Saturday, February 5, 2022

My Hot Ones Interview

There's a Youtube show called Hot Ones, where people are interviewed while eating successively spicier hot wings. I think the point of it is that people are more likely to be transparent with their answers if they can't think clearly due to escalating pain. You know, like torture.

The interviewer, Sean Evans, is pretty cool though and doesn't tend to take advantage of his guests while they're under the influence of spice. I've watched a good number of episodes. I definitely don't watch every one, but if the guest is someone I know and find interesting, I'll watch it.

For Christmas, Lee-Anne's mom bought me the 2021 lineup of hot sauces they use on their wings, and yesterday I got Lee-Anne to interview me. We taped it, but I'm debating whether I want to post it or not. It's an hour long, as opposed to the 30 minutes they usually have on the Youtube series. Of course, they have the benefit of being able to edit their footage, which would cut down their time considerably. We also don't have theme music, multiple camera angles, or echoing effects whenever I reacted to spice.

Part of me wants to transcribe the answers into text on here, but I feel like that's missing a big part of the point of the show, which is to watch people react to the heat.
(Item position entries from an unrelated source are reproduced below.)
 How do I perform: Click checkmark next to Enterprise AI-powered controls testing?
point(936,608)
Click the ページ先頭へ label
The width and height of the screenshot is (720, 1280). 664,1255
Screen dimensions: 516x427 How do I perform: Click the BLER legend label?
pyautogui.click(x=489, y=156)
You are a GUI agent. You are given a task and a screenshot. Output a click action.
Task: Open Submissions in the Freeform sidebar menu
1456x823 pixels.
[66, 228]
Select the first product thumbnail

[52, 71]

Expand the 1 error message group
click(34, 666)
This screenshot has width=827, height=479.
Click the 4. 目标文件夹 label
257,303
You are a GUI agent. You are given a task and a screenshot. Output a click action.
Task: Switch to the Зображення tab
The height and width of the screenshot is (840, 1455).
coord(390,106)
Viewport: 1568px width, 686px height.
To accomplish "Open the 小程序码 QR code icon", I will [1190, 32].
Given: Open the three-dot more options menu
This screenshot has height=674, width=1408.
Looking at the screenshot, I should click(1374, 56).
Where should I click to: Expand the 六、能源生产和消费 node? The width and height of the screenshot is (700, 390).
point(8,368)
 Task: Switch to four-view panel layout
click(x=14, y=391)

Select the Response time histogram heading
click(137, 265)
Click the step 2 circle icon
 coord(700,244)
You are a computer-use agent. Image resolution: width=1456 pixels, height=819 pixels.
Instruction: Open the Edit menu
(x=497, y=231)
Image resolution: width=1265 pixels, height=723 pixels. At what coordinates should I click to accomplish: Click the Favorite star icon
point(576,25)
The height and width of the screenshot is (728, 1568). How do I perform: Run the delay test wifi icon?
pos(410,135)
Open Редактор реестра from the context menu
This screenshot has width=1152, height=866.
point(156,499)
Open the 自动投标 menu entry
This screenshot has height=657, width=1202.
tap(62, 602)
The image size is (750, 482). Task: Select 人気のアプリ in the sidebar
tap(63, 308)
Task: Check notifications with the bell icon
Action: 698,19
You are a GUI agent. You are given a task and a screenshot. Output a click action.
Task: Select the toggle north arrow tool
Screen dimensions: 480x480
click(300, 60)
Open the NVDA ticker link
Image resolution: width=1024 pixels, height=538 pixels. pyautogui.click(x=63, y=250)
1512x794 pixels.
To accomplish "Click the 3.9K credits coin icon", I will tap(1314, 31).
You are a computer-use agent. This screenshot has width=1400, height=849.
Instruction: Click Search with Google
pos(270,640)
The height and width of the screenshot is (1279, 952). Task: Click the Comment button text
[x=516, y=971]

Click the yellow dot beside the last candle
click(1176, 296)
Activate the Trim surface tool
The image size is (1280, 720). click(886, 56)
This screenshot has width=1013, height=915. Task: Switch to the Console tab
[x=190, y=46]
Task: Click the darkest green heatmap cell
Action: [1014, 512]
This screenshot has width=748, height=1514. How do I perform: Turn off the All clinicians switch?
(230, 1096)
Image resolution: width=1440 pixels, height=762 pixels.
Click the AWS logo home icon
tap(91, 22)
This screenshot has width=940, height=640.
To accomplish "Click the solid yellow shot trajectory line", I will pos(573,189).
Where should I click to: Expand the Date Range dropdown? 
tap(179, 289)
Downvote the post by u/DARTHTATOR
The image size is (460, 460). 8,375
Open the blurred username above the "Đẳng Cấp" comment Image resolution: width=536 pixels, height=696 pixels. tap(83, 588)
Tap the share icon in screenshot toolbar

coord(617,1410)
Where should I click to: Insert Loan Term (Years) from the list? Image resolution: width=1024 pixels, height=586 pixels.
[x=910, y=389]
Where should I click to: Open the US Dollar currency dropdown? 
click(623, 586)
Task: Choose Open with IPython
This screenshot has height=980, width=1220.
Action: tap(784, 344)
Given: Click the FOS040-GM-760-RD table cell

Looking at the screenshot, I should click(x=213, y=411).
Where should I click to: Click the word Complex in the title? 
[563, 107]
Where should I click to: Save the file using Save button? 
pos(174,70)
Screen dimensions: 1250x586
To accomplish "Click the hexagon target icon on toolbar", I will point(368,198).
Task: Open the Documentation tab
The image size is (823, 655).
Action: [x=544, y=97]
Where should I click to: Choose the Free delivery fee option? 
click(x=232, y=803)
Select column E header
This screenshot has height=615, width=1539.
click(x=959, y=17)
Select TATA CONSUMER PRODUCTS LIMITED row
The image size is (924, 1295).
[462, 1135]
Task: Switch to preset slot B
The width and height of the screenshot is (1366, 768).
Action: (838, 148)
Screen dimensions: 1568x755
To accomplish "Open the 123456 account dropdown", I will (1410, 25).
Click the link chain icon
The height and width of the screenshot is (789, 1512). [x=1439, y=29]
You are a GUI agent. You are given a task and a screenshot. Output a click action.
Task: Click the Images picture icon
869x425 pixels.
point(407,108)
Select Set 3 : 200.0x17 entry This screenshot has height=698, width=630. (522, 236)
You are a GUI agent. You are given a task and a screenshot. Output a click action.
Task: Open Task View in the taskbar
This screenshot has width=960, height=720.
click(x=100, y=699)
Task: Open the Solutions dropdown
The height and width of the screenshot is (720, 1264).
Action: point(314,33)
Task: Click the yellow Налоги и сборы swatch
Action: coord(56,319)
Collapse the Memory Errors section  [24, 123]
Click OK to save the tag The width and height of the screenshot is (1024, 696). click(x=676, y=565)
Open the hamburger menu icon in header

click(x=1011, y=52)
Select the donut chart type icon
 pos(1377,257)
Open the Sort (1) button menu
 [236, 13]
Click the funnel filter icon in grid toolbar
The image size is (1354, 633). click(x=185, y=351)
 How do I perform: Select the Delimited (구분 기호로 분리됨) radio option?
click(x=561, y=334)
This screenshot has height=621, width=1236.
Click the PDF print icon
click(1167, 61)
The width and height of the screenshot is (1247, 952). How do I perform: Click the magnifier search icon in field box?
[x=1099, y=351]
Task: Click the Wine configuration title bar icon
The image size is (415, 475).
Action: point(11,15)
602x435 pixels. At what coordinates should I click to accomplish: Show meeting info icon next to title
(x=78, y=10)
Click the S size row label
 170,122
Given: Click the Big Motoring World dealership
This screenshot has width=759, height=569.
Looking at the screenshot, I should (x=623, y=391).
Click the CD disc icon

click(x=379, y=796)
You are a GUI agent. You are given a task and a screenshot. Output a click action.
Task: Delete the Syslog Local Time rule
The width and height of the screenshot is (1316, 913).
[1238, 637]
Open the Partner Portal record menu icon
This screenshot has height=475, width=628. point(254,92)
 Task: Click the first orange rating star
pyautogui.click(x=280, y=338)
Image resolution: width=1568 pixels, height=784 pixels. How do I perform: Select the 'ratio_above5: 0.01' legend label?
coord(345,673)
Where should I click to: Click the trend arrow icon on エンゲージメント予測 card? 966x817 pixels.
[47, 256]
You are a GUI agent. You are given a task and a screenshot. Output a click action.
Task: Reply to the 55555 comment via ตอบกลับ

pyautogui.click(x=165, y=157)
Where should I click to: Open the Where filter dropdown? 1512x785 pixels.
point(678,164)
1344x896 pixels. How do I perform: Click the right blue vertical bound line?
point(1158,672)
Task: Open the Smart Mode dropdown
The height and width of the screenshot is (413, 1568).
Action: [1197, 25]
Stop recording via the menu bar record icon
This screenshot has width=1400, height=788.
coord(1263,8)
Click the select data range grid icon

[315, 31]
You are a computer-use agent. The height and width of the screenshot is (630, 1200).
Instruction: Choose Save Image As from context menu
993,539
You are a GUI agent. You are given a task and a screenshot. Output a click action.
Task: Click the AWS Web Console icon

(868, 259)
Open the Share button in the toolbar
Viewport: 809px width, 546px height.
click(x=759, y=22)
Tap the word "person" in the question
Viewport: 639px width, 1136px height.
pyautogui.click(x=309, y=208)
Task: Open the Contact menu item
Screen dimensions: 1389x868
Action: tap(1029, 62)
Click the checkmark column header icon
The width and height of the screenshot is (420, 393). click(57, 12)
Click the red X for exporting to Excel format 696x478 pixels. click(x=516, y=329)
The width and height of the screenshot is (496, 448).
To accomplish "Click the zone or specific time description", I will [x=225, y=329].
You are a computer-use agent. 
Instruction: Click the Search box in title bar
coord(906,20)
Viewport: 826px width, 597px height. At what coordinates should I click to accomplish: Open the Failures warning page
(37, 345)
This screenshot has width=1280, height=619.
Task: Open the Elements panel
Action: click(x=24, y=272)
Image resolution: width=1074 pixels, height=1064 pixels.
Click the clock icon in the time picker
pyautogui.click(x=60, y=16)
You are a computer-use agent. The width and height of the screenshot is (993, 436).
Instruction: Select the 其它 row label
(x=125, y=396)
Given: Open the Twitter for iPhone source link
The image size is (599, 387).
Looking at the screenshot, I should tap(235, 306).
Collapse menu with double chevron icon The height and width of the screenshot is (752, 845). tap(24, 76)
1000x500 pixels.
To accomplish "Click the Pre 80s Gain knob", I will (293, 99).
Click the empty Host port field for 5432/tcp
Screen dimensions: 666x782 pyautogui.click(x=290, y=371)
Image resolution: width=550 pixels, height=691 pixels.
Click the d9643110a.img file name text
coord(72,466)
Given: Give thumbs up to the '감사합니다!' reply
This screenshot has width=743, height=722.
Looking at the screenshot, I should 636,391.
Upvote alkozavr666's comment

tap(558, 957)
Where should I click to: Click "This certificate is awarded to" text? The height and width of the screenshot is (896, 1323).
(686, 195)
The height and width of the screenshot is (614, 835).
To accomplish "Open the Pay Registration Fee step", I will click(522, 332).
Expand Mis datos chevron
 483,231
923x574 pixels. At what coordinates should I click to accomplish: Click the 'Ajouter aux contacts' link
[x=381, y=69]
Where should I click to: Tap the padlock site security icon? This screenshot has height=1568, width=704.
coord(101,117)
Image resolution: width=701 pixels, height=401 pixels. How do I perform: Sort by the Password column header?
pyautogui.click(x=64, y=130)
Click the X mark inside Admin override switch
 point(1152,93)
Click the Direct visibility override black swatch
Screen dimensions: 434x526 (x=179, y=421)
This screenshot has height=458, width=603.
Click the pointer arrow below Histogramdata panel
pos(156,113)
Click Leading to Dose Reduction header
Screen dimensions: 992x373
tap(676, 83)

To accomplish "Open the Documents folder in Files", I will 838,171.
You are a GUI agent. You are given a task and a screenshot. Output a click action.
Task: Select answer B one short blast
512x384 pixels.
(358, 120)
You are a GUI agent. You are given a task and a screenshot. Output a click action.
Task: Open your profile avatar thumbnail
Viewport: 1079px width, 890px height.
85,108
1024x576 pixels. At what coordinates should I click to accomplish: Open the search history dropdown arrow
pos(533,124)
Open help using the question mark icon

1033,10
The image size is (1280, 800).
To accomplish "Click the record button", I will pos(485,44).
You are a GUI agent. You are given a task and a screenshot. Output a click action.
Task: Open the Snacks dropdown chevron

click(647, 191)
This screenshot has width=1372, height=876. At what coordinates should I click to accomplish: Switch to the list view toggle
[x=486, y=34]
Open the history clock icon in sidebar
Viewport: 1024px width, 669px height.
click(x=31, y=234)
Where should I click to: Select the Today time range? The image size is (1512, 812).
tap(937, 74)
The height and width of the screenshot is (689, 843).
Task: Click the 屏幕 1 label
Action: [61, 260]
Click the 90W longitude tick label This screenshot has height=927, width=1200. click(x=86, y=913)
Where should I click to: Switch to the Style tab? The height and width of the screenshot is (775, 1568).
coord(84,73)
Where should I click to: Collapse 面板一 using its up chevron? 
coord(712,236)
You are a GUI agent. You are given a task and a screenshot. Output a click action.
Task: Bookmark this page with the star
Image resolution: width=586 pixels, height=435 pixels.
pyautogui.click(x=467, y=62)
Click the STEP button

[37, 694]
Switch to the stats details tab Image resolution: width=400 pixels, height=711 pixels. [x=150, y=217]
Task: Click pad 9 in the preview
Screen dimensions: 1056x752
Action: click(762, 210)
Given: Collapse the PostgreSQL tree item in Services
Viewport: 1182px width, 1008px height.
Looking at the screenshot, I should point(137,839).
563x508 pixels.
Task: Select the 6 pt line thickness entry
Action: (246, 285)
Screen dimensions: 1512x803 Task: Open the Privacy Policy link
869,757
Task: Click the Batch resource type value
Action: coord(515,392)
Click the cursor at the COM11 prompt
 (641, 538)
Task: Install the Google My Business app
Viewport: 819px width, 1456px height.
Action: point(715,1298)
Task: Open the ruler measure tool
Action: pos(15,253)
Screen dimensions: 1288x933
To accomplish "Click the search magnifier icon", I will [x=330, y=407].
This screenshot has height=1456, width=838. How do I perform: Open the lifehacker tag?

It was still fun to do. Usually Sean Evans eats the wings along with the guest, but we didn't have Lee-Anne do that, since her spice tolerance isn't at that level.

There are ten sauces. I couldn't detect any heat on the first two. It was noticeable on the third. The fourth and fifth had a really nice heat-flavour ratio and were by far my favourite. The fourth was Los Calientes, it was 36,000 Scoville heat units and had kind of a chili taste. Not so much like chili peppers, but more like the dish. It's description says that it has tomatillo, serrano, and apricot. The ingredients list has cumin, which is where I'm probably finding the chili connection. The fifth was Hot Heads Official: Revolutionary. It has 57,000 Scoville heat units and featured scorpion peppers. Scorpion peppers are a superhot, which is a title given to any pepper hotter than a habanero. It's a former Guiness Book of World Records title holder for hottest pepper in the world, dethroning the ghost pepper, but eventually losing to the Carolina reaper. 

I have a bottle of scorpion pepper puree, and it may sound insane, but I actually enjoy the taste of them. When you get to the level of superhot, you come to think of them as simply vehicles to deliver pain, but the scorpion pepper is the one superhot I would argue has a good flavour to it that shines through the heat. In Hot Heads Official: Revolutionary, they manage to capture the deliciousness of the pepper while dialing down the spice to something that is present but doesn't feel too distracting.

Da Bomb: Beyond Insanity, which is their eighth sauce, usually gets the strongest reactions out of guests, so I was eager to try it. With 135,600 heat units, I'd heard that, while it isn't as high on the Scoville scale as the two ahead of it, it's the most unpleasant to take in. There are different types of heat. Some hit you immediately, and some build and burn slowly. Some effect you more on the lips, some hit you more in the digestive track. So while a lot of these sauces have a slow build up that allows you to take in the flavour before experiencing the pain, my impression was that Da Bomb hits you in the face immediately, then in the gut, and it has no redeeming qualities in terms of flavour either. While the other two sauces might be more painful at their peak, they don't hit as fast or as long, and they don't taste as bad.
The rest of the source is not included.